Política
Silos da Favela do Moinho, no centro de São Paulo, começam a ser demolidos
A favela era a última de grande porte na região central da capital paulista
O conjunto de seis silos que simbolizava a Favela do Moinho, no centro de São Paulo, começou a ser demolido na última segunda-feira 27 pelo governo paulista. Era a última favela de grande porte na região central da capital.
A estrutura serviu, na década de 1960, ao complexo industrial do Moinho Central, composto por uma fábrica de ração e farinha e por grandes silos de armazenamento de grãos. Com o encerramento da atividade, entre o fim dos anos 1980 e o início dos 90, os terrenos passaram a ser ocupados por famílias sem moradia, dando início à comunidade que existiu por mais de três décadas no bairro de Campos Elíseos, distrito de Santa Cecília.
A remoção da comunidade ocorreu após um acordo entre o governo Lula (PT) e a gestão de Tarcísio de Freitas (Republicanos). O acerto previa a cessão da área ao estado, que deseja construir um parque e uma estação de trem.
Os governos federal e estadual acordaram um subsídio de 250 mil reais para que cada família comprasse a sua nova moradia. A União se comprometeu com 180 mil, e o estado, com 70 mil.

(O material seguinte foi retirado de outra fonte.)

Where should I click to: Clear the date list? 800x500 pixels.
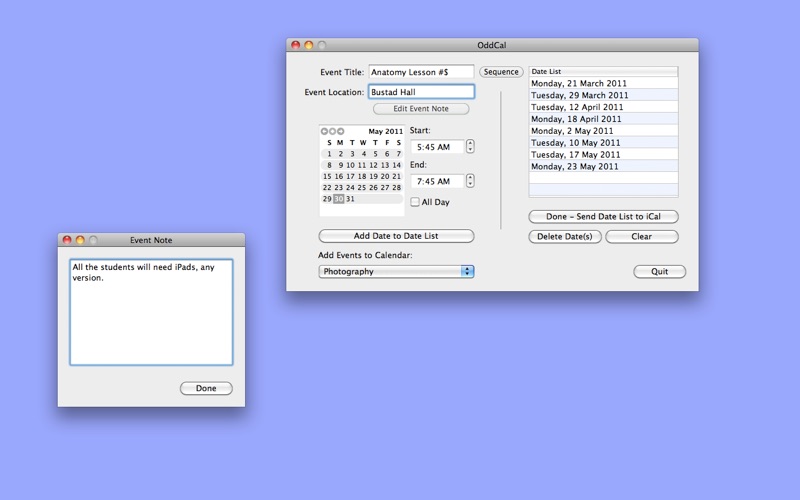(x=641, y=237)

O terreno, no entanto, ainda não está totalmente desocupado. Três famílias permanecem no local e convivem com os destroços das casas, que chegaram a acomodar mais de 800 famílias.
O processo de desocupação foi marcado por um descompasso entre a retirada das famílias e as condições legais para que elas tivessem acesso às novas moradias, em processo conduzido pela CDHU e pela Caixa Econômica Federal. A comunidade também foi alvo de conflito com a Polícia Militar.
A gestão Tarcísio argumenta que a demolição dos silos, mesmo com moradores no local, é necessária por questões de segurança, já que a estrutura, construída há mais de 70 anos, estaria sob risco de colapsar.